Ejemplo: quieres vivir con $1,000/mes y esperas $600/mes de pensión. Te faltan $400/mes = $4,800/año. Capital necesario: $4,800 × 25 = $120,000. Grande, sí — pero mira la tabla de arriba: a los 25-35 años, es un aporte mensual del tamaño de una salida a cenar.

Cómo construir tu retiro complementario

1. Averigua tu situación en el sistema público. ¿Cuántos años de aportes llevas? ¿Qué pensión estimada te corresponde? Casi todos los sistemas tienen consulta online. No puedes planear el complemento sin conocer la base.

2. Aprovecha lo que tenga ventajas fiscales en tu país. Muchos países ofrecen planes voluntarios de pensión con beneficios de impuestos (aportes deducibles o retiros exentos). Es dinero gratis del fisco: infórmate antes de invertir por fuera.

3. Invierte a largo plazo, no ahorres a largo plazo. Para horizontes de 20-40 años, el dinero en cuentas de ahorro pierde contra la inflación. Los fondos indexados de bajo costo son el vehículo estándar recomendado para este propósito: diversificados, baratos y con el mejor historial de largo plazo.
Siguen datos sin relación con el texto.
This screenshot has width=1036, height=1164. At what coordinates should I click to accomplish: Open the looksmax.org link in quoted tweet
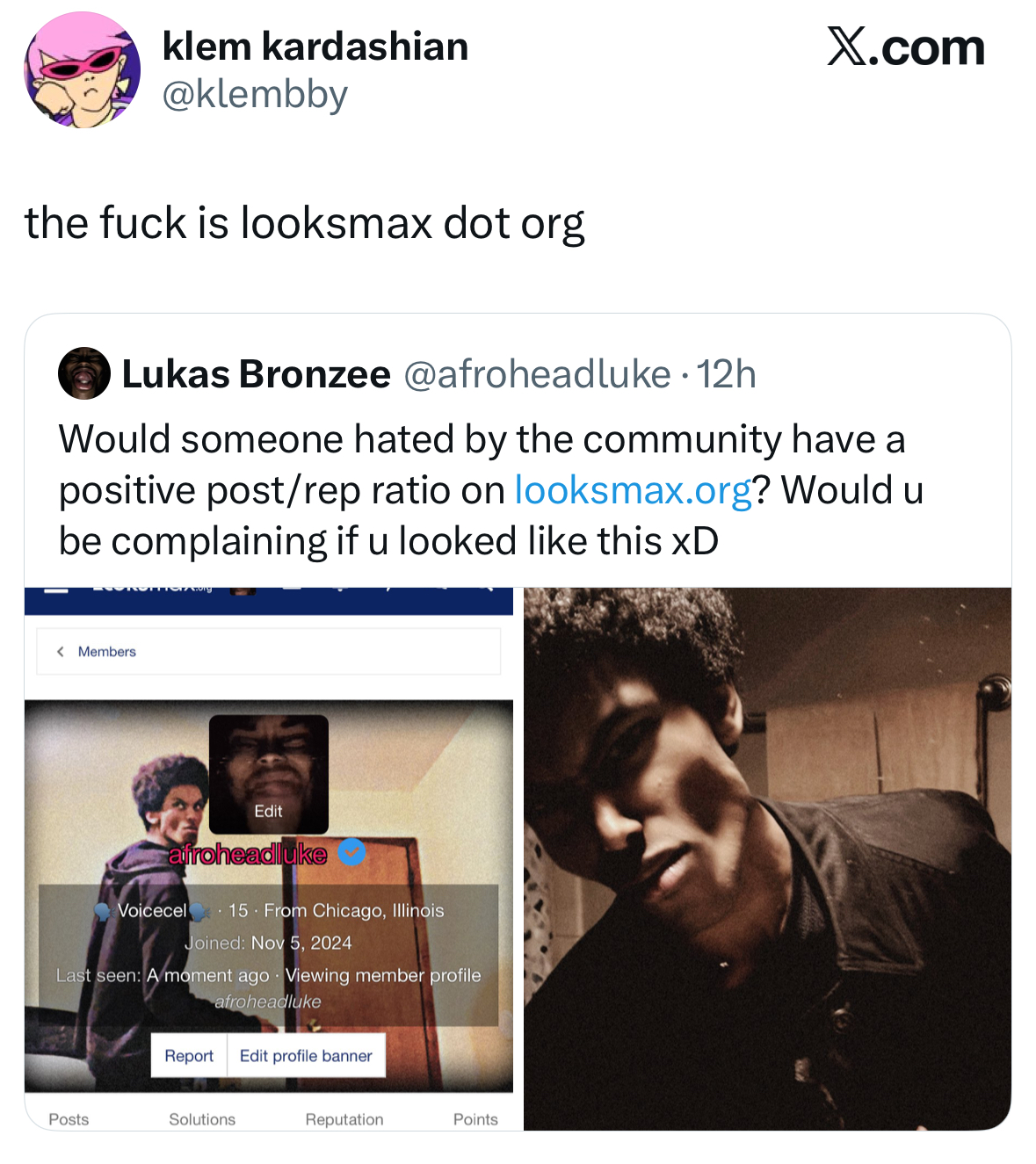(633, 490)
4. Automatiza y sube el aporte con cada aumento. Empieza con lo que puedas ($25, $50) el mismo día de pago. Cada vez que tu ingreso suba, sube el aporte antes de acostumbrarte al dinero extra.
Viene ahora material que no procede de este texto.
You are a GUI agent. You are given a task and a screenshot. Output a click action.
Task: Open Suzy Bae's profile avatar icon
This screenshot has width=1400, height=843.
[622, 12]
5. No lo toques. Jamás. Este dinero no es “ahorro para emergencias grandes”. Para eso está el fondo de emergencia, precisamente para proteger tus inversiones de largo plazo de los apuros del presente.
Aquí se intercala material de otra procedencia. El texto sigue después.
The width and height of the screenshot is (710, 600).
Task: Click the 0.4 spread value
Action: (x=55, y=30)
Los errores que arruinan retiros

  • “Ya empezaré cuando gane más” — la tabla de arriba muestra el precio de cada década de espera.
  • Confiar el 100% al sistema público — esperanza no es estrategia.
  • Retirar los fondos al cambiar de trabajo (donde es posible): cobrar hoy tu fondo de pensión es robarle a tu yo de 70 años.
  • Inversiones “seguras” toda la vida: a 30 años del retiro, el riesgo real no es la volatilidad de la bolsa, es la inflación comiéndose un ahorro que no crece.
  • Depender de que “los hijos me mantendrán” — injusto para ellos e incierto para ti.

Lo esencial

El retiro no se resuelve a los 60; se resuelve con un débito automático que configuras esta semana y no tocas en décadas. Calcula tu número con la fórmula del ×25, averigua tu pensión estimada, y pon a trabajar la diferencia. Tu yo del futuro — ese que quiere tranquilidad y no depender de nadie — te está esperando en la fila del banco. No lo dejes plantado.